Указ о вольности дворянства вышел как запрещено кстати: так как прежде аристократ кроме этого был чем-то наподобие царёва крепостного, сейчас же он устремляется в собственную деревню, где начинает литься дней его невидимый поток на лоне забвенья и счастья.

Расцветает садово-парковая усадебная культура. До отечественного времени дошли от прошлого великолепия только жалкие крохи, но им их достаточно, дабы человек, имеющий живое воображение, представил себе идиллию и всю роскошь окончательно ушедшего существования жителей сельского рая. Эвдемонические рвения русского грамотного общества достигают апогея конкретно в недрах усадебной культуры. А заглавия многих усадеб весьма красноречивы: Отрада, Эдем, Раёк, Нерасстанное, Благодатное, Монрепо (Отдохновение), Нескучное… Счастье, идиллическое земное счастье влечёт воображение человека. Классицизм, очевидно, кроме этого часть эвдемонической культуры, но для него характерно однако иное познание счастья. К концу же XVIII столетия оно сопряжено со рвением к сельской идиллии. Начинается переориентация в совокупности сокровищ.
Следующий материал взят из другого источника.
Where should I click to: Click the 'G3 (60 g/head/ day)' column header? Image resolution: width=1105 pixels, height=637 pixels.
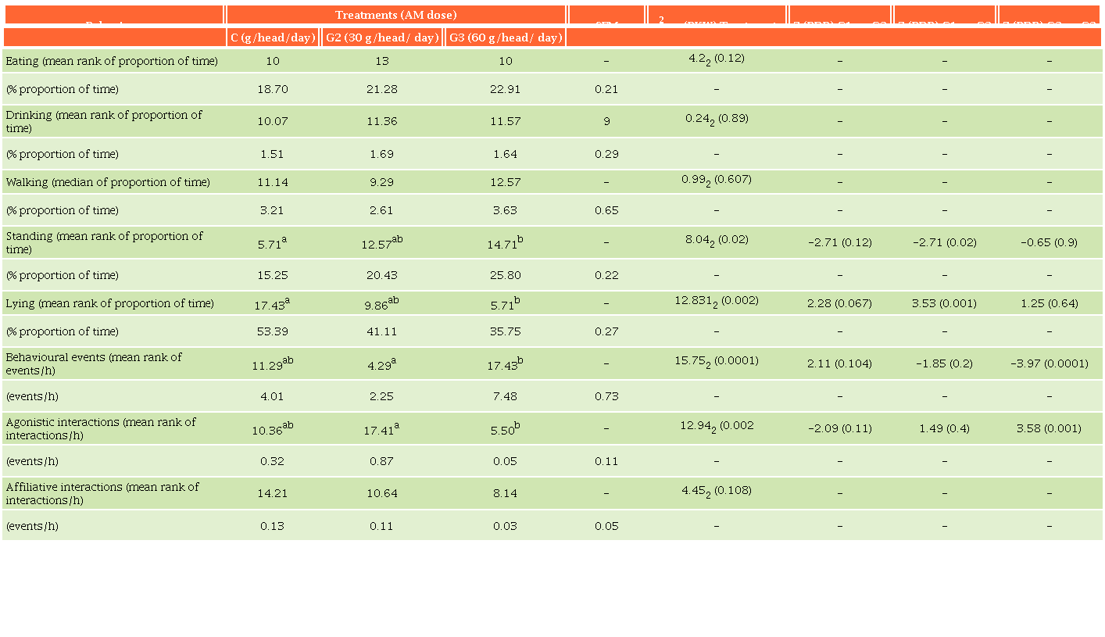pos(506,38)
Поэты забывают о вечной славе храбрецов, они лелеют в душе сердечную нежность и прославляют жизнь личную, уединенную, радостную удаленностью от неволи национальной лямки. Они пишут друг другу послания (жанр очень популярный тогда), полные описаний несуетливой идиллии в окружении естественной натуры. Державин был вовсе не одинок, прославляя приятелям эйфории сельской судьбе. На вершине нового направления — все заметнее сияют имена Н.М. Карамзина и И.И. Дмитриева.

Превосходный русский критик С.М. Бонди внес предложение в один раз назвать направление, поменявшее классицизм, — партикуляризмом, из-за поэтической приверженности живописцев к личной судьбе. Но в далеком прошлом установился другой термин — сентиментализм.

Появился данный творческий способ в Англии, в середине XVIIIстолетия. Основоположником его признан Стерн, наименование одного из произведений которого, Сентиментальное путешествие (1768), и дало наименование и всему направлению. Гёте сказал, что Стерн открыл в человеке человеческое. Среди других имен уместно отыскать в памяти упомянутого в Евгении Онегине Ричардсона, и Руссо.